Records for this task:
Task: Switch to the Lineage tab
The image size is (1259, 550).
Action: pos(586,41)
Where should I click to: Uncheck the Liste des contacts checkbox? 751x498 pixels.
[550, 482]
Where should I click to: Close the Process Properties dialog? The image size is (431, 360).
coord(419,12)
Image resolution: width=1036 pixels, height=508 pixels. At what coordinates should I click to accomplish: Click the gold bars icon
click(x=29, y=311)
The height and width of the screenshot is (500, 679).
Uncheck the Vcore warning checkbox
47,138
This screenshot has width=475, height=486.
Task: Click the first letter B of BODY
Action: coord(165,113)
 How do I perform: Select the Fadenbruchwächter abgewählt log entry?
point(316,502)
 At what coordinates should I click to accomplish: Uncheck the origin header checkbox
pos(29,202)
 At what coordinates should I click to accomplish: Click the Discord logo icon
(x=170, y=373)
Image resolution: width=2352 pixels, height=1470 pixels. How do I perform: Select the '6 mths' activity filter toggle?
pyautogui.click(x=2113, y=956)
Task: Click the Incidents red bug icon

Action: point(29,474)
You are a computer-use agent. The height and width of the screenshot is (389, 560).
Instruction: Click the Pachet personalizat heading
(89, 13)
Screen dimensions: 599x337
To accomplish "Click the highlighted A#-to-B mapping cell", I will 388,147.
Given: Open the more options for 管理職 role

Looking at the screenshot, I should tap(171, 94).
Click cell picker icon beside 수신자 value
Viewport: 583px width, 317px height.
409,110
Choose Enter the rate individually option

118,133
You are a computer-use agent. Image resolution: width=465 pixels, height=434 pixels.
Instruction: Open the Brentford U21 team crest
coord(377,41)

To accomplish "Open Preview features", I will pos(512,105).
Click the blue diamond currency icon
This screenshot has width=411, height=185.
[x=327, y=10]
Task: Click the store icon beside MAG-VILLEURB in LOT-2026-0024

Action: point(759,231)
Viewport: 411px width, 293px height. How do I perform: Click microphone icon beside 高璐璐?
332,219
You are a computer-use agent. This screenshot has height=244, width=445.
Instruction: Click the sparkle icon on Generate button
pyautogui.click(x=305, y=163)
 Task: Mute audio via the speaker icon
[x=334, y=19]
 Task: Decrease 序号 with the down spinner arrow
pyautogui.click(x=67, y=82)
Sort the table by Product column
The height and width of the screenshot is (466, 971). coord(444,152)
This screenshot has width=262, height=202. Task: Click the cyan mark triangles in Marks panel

What the exercise asks: Each line of the data must be written out exactly as it appears.

Output:
Task: Switch to the Lineage tab
The image size is (1259, 550).
Action: pos(586,41)
Where should I click to: Uncheck the Liste des contacts checkbox? 751x498 pixels.
[550, 482]
Where should I click to: Close the Process Properties dialog? The image size is (431, 360).
coord(419,12)
Image resolution: width=1036 pixels, height=508 pixels. At what coordinates should I click to accomplish: Click the gold bars icon
click(x=29, y=311)
The height and width of the screenshot is (500, 679).
Uncheck the Vcore warning checkbox
47,138
This screenshot has width=475, height=486.
Task: Click the first letter B of BODY
Action: coord(165,113)
 How do I perform: Select the Fadenbruchwächter abgewählt log entry?
point(316,502)
 At what coordinates should I click to accomplish: Uncheck the origin header checkbox
pos(29,202)
 At what coordinates should I click to accomplish: Click the Discord logo icon
(x=170, y=373)
Image resolution: width=2352 pixels, height=1470 pixels. How do I perform: Select the '6 mths' activity filter toggle?
pyautogui.click(x=2113, y=956)
Task: Click the Incidents red bug icon

Action: point(29,474)
You are a computer-use agent. The height and width of the screenshot is (389, 560).
Instruction: Click the Pachet personalizat heading
(89, 13)
Screen dimensions: 599x337
To accomplish "Click the highlighted A#-to-B mapping cell", I will 388,147.
Given: Open the more options for 管理職 role

Looking at the screenshot, I should tap(171, 94).
Click cell picker icon beside 수신자 value
Viewport: 583px width, 317px height.
409,110
Choose Enter the rate individually option

118,133
You are a computer-use agent. Image resolution: width=465 pixels, height=434 pixels.
Instruction: Open the Brentford U21 team crest
coord(377,41)

To accomplish "Open Preview features", I will pos(512,105).
Click the blue diamond currency icon
This screenshot has width=411, height=185.
[x=327, y=10]
Task: Click the store icon beside MAG-VILLEURB in LOT-2026-0024

Action: point(759,231)
Viewport: 411px width, 293px height. How do I perform: Click microphone icon beside 高璐璐?
332,219
You are a computer-use agent. This screenshot has height=244, width=445.
Instruction: Click the sparkle icon on Generate button
pyautogui.click(x=305, y=163)
 Task: Mute audio via the speaker icon
[x=334, y=19]
 Task: Decrease 序号 with the down spinner arrow
pyautogui.click(x=67, y=82)
Sort the table by Product column
The height and width of the screenshot is (466, 971). coord(444,152)
This screenshot has width=262, height=202. Task: Click the cyan mark triangles in Marks panel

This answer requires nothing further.